Cacao amer

Brève
03/12/2020

En 2005, six Maliens ont porté plainte aux États-Unis contre Nestlé et le géant de l'agroalimentaire Cargill. Ils avaient été capturés dans leur enfance et maintenus en esclavage sur une plantation de cacao de Côte d'Ivoire, où les deux trusts se fournissaient. Ceux-ci profitaient en toute connaissance de ce travail forcé. Il a fallu des années pour qu'une procédure s'engage.
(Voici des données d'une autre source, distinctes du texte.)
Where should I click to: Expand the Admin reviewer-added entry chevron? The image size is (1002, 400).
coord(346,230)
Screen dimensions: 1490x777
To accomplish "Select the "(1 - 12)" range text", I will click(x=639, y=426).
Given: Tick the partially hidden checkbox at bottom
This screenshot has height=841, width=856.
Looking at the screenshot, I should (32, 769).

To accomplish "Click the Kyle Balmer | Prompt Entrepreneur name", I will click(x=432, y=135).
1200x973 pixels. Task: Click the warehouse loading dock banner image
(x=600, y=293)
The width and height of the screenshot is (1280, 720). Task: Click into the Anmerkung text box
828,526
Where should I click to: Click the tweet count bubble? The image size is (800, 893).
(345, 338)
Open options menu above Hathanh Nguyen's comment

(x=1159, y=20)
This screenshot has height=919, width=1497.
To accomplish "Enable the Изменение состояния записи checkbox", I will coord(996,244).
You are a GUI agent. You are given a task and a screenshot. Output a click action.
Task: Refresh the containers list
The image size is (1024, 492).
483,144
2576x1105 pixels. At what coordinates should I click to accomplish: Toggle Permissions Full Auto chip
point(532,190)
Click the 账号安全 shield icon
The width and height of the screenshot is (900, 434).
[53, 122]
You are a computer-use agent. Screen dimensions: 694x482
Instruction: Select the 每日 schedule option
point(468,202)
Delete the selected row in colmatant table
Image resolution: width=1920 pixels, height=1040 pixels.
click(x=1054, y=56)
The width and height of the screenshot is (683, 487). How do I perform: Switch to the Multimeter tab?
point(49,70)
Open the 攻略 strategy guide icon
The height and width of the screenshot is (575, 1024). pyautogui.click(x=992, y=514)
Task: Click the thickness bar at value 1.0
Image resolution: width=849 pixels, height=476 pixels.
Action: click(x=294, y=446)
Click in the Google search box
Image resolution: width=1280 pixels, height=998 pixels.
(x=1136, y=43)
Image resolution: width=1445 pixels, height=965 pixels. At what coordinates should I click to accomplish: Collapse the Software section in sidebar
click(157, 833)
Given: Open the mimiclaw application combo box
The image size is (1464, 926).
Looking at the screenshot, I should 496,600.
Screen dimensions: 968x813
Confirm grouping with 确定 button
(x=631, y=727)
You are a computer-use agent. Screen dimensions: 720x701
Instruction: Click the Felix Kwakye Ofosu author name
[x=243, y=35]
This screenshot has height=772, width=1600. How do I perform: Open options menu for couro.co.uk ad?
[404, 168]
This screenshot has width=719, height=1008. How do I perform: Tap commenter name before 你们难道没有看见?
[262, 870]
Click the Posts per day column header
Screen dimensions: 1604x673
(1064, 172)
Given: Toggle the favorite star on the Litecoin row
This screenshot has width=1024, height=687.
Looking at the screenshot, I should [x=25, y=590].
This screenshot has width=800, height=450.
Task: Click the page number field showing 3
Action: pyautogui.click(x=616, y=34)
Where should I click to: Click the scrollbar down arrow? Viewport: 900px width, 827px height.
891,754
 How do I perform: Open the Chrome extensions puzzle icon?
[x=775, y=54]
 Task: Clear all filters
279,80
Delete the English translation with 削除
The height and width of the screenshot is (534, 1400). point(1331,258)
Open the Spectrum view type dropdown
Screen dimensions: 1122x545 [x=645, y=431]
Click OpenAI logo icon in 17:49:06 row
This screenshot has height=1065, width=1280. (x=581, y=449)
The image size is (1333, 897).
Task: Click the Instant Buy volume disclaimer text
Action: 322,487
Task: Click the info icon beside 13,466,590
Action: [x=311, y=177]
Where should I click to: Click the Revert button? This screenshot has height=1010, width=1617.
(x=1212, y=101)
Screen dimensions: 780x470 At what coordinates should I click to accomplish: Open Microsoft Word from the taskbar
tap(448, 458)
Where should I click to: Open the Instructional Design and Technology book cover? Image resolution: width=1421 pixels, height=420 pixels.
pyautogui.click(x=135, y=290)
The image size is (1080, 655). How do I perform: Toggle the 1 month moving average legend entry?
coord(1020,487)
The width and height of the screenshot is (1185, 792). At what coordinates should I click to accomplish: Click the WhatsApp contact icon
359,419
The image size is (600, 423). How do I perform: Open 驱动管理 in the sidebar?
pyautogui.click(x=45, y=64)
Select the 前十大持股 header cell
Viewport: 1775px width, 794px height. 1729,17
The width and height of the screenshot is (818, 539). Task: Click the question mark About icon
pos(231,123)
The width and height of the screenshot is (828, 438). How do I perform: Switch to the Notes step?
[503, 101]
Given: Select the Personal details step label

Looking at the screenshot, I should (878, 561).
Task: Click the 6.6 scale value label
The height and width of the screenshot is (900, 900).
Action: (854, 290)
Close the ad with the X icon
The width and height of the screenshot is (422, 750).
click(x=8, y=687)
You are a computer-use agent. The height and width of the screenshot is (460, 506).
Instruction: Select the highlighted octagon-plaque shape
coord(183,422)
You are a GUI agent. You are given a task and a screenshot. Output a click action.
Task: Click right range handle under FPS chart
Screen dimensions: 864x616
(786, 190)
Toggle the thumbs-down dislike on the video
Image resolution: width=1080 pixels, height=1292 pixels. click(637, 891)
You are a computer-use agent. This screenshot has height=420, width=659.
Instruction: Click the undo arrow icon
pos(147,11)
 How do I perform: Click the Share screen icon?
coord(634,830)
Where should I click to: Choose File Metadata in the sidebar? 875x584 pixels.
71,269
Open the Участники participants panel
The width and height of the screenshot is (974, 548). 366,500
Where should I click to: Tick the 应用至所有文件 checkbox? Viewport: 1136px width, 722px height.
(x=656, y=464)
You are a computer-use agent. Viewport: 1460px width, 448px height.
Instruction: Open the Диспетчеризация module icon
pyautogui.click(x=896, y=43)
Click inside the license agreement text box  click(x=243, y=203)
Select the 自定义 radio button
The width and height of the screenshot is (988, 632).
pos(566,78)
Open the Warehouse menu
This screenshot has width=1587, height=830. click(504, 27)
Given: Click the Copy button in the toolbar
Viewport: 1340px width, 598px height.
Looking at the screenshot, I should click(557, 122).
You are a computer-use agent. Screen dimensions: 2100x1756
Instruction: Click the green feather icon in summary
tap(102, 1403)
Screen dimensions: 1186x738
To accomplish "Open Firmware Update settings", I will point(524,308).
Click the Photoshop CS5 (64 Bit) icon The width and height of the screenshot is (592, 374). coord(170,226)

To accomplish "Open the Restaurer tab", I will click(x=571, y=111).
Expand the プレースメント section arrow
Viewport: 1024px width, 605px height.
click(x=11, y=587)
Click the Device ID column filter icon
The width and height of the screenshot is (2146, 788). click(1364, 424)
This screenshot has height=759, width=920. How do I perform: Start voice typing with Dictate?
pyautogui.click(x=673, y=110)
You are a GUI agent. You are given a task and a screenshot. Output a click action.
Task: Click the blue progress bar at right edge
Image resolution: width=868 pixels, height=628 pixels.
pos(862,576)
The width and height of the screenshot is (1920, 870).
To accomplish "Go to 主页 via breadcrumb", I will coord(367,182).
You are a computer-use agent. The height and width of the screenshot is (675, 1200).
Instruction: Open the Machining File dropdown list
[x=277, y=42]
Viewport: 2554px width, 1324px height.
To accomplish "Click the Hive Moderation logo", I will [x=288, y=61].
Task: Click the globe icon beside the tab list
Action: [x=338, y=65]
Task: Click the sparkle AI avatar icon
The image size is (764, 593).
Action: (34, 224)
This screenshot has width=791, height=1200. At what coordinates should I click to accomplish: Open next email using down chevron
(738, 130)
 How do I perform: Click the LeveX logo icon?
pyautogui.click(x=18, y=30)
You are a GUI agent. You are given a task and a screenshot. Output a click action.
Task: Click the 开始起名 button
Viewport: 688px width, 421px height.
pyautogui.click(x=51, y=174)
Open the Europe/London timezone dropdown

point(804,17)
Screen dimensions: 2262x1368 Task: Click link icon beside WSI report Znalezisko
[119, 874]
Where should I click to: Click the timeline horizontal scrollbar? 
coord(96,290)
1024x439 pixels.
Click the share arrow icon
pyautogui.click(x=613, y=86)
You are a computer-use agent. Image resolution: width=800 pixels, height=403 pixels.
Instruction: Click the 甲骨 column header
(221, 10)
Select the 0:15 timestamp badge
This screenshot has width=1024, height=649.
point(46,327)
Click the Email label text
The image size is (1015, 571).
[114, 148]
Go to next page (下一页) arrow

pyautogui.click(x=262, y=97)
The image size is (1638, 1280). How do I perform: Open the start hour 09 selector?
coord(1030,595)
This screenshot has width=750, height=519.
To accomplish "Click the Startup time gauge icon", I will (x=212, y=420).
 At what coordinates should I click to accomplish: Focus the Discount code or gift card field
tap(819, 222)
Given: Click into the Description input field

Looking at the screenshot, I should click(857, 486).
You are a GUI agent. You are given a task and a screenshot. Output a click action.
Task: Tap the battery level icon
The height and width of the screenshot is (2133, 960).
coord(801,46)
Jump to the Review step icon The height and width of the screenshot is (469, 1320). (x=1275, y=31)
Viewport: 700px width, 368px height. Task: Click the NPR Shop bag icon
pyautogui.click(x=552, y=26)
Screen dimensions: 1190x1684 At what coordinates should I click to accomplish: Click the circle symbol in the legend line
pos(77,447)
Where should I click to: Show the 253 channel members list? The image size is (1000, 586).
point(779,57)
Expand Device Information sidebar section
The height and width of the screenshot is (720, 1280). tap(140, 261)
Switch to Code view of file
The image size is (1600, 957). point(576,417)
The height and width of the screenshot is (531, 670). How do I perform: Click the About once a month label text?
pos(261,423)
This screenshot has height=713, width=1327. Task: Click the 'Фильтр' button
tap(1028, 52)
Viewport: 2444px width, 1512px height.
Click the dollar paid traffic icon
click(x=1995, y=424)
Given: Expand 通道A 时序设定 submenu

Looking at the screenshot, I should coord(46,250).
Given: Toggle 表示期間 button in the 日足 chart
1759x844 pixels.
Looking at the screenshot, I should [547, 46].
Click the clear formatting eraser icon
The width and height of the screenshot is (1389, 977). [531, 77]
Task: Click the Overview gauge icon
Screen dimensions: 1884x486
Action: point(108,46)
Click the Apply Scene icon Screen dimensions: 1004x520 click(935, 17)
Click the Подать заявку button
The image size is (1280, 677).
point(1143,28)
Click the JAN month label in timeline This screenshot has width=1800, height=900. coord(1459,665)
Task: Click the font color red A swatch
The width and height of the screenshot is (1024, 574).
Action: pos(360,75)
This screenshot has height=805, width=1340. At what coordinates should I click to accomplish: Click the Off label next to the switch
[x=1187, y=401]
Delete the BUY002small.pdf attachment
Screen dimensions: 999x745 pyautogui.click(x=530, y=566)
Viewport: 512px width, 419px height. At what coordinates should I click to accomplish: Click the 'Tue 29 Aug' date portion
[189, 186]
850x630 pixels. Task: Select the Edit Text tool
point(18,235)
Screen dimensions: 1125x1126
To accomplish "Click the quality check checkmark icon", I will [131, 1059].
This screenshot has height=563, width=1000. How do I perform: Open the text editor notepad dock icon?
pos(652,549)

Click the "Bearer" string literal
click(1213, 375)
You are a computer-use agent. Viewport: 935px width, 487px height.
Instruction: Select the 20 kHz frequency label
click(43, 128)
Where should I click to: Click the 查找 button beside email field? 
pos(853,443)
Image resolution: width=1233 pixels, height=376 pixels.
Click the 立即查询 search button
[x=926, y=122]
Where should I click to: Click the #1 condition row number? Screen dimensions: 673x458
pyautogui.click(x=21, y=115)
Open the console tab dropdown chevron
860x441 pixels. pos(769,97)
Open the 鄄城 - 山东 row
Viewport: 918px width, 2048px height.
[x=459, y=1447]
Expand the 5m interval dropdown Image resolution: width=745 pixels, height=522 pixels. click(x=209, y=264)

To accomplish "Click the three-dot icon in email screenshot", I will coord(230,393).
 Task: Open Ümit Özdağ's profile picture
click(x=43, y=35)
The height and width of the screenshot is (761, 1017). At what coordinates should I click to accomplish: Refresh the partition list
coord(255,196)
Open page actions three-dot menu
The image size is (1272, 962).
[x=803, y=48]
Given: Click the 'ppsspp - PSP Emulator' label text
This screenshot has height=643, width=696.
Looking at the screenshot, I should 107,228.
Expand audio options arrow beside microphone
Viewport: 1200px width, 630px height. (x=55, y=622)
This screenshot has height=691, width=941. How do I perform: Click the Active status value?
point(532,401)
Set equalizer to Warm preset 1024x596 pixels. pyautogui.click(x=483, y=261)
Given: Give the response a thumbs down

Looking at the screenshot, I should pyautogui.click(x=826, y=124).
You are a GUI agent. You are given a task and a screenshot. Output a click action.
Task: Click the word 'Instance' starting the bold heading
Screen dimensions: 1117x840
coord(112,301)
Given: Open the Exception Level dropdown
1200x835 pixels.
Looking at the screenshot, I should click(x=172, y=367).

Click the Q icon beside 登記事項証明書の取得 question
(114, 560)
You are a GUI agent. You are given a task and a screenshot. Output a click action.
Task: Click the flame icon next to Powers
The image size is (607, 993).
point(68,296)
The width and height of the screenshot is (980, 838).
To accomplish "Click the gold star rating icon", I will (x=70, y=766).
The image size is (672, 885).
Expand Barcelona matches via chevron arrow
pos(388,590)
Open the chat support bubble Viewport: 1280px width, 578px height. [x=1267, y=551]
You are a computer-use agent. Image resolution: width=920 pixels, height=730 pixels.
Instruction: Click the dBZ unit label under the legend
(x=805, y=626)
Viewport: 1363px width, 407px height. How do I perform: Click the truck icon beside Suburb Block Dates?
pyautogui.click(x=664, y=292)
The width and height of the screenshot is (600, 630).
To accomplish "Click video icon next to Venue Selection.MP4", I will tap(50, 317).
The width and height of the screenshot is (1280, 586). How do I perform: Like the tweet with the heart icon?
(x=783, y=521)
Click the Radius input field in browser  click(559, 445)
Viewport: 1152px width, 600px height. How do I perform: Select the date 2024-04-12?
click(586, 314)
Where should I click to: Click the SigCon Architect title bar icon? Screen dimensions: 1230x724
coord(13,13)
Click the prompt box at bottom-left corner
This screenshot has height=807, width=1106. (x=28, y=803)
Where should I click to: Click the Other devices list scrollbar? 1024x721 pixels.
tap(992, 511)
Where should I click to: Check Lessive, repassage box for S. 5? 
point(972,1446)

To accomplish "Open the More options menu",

Le 1er décembre, Nestlé et Cargill ont demandé à la Cour suprême des États-Unis de mettre fin aux poursuites, l'un de leurs avocats affirmant : « Si on n'y prête pas garde, des poursuites de ce type vont proliférer, durer des décennies et porter atteinte à notre politique étrangère. »

Sensibles à ces arguments, l'administration Trump s'est rangée derrière les trusts. Les juges cherchent maintenant à les disculper en essayant de ne pas donner l'impression d'approuver l'exploitation des enfants. Aux États-Unis comme en France, ce ne sont pas les droits de l'Homme qui comptent, mais le droit des capitalistes à exploiter sans limite les travailleurs de tous âges.